The relationship between Serbia and the Serbian minorities beyond its borders was complex. There was a "fundamental and enduring core belief, that the two groups constituted one national community" (Thomas, 1999, p. 205). This feeling was augmented by the movement of Serbian refugees to Serbia during the conflicts that rocked Yugoslavia, who would back Slobodan Milosevic's Socialists in after-elections. Similarly intense feelings of a common Russian diaspora stretching from Estonia to Tajikistan were lacking in the former USSR.

At the same time, there were strong differences in character, language, and culture between the Serbian diaspora and Serbs living in Serbia. This sentiment was also found in the former USSR, where there was resentment at the influx of "different" Russians from the CIS into the Russian Federation. As most of the Russian returnees were from Central Asia and the Trans-Caucasus -- not from Ukraine, Belarus, or the Baltic states -- there was a large social distance between Russians living in the Russian Federation and those who had lived for decades or centuries among Muslim or Caucasian peoples. Russians living in Estonia have closer basic values to Estonians than to Russians living in the Russian Federation proper (Laitin, 1996).

The boundaries of the Russian diaspora remain fluid, a factor that increased after the USSR disintegrated (Melvin, 1998, p. 29). Because "Russian" was tantamount to "Soviet," Soviet citizens, especially from mixed marriages, often chose to identify themselves as "Russians" for career purposes. Leonid Kuchma declared himself to be a Russian when he was elected to the Ukrainian parliament in March 1990. Two years later, as prime minister, he had become a Ukrainian. A similar switch from Serbian to Croatian was unlikely to take place. Ukraine's first defense minister, Konstantin Morozov, is another case in point. In the Soviet military, the top positions were exclusively reserved for Russians (as they were for Serbs in the Yugoslav Army). If one's parents were mixed and only one was Russian, children usually became "Russian." In the late Soviet era, when Morozov supported the Ukrainian Popular Movement (Rukh), he researched his family background and found it to be Ukrainian. As he would eventually put it: "I personally know Ukrainian families in the Donbas who officially registered as Russian because they did not want to be considered second-class citizens or associated with a politically disenfranchised ethnic group" (Morozov, 2000, p. 5).

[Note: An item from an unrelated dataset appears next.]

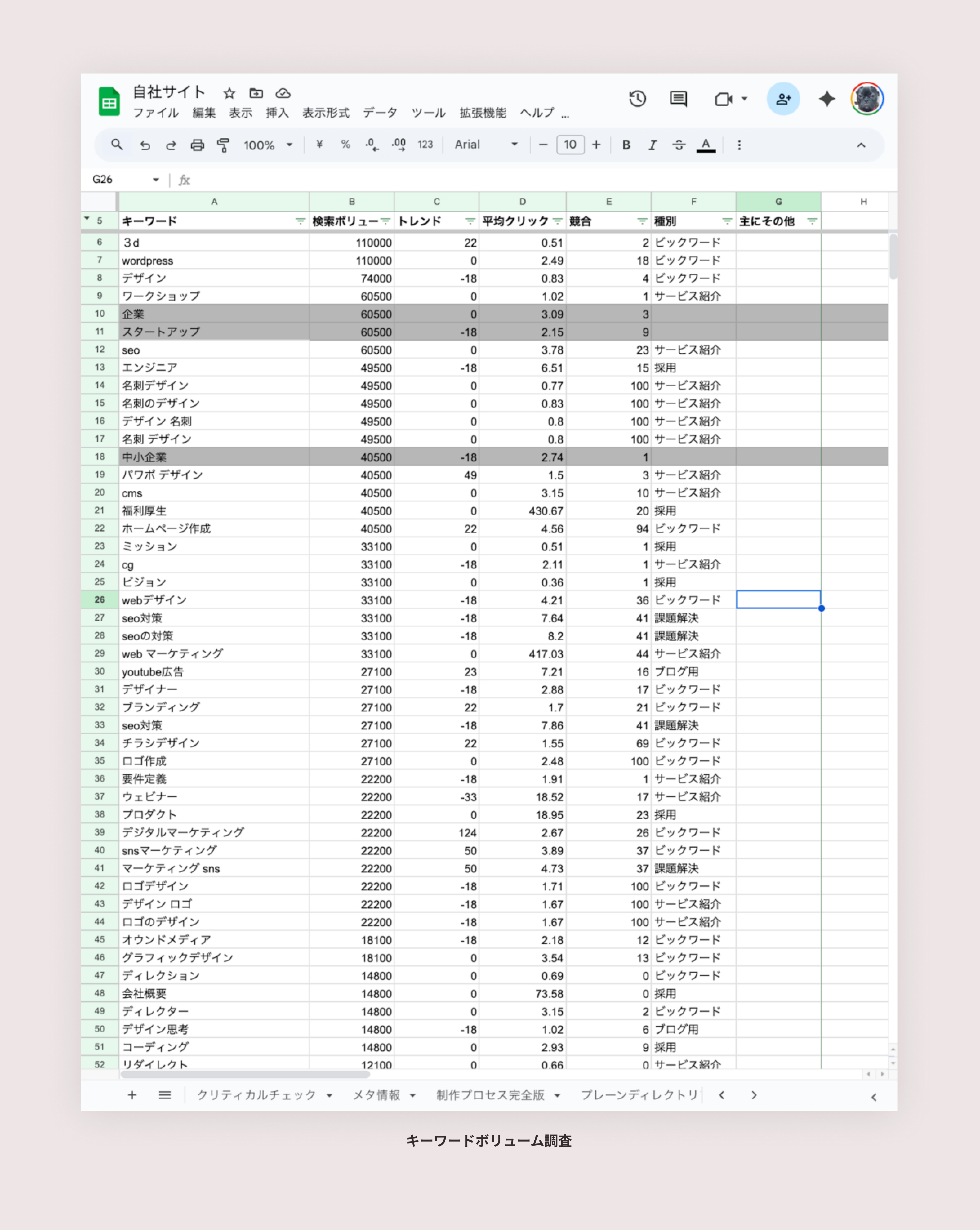980x1230 pixels.
Task: Open the 100% zoom dropdown
Action: pyautogui.click(x=268, y=145)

The fluidity of "Russian" identity can be seen in post-Soviet censuses. In both Ukraine and, more surprisingly, Belarus, the number of Russians has declined since the 1989 Soviet census. The 2001 Ukrainian census registered a 5 percent decline in the number of Russians (a drop of 3 million in absolute numbers) and a similar increase in Ukrainians from 72 to 77 percent, compared with the 1989 Soviet census (Kuzio, 2003a). The number of Russians registered in the 1999 Belarus census has also declined in comparison with the Soviet 1989 census. This trend of Russian re-identification is likely to continue (Kolsto, 1996, p. 620).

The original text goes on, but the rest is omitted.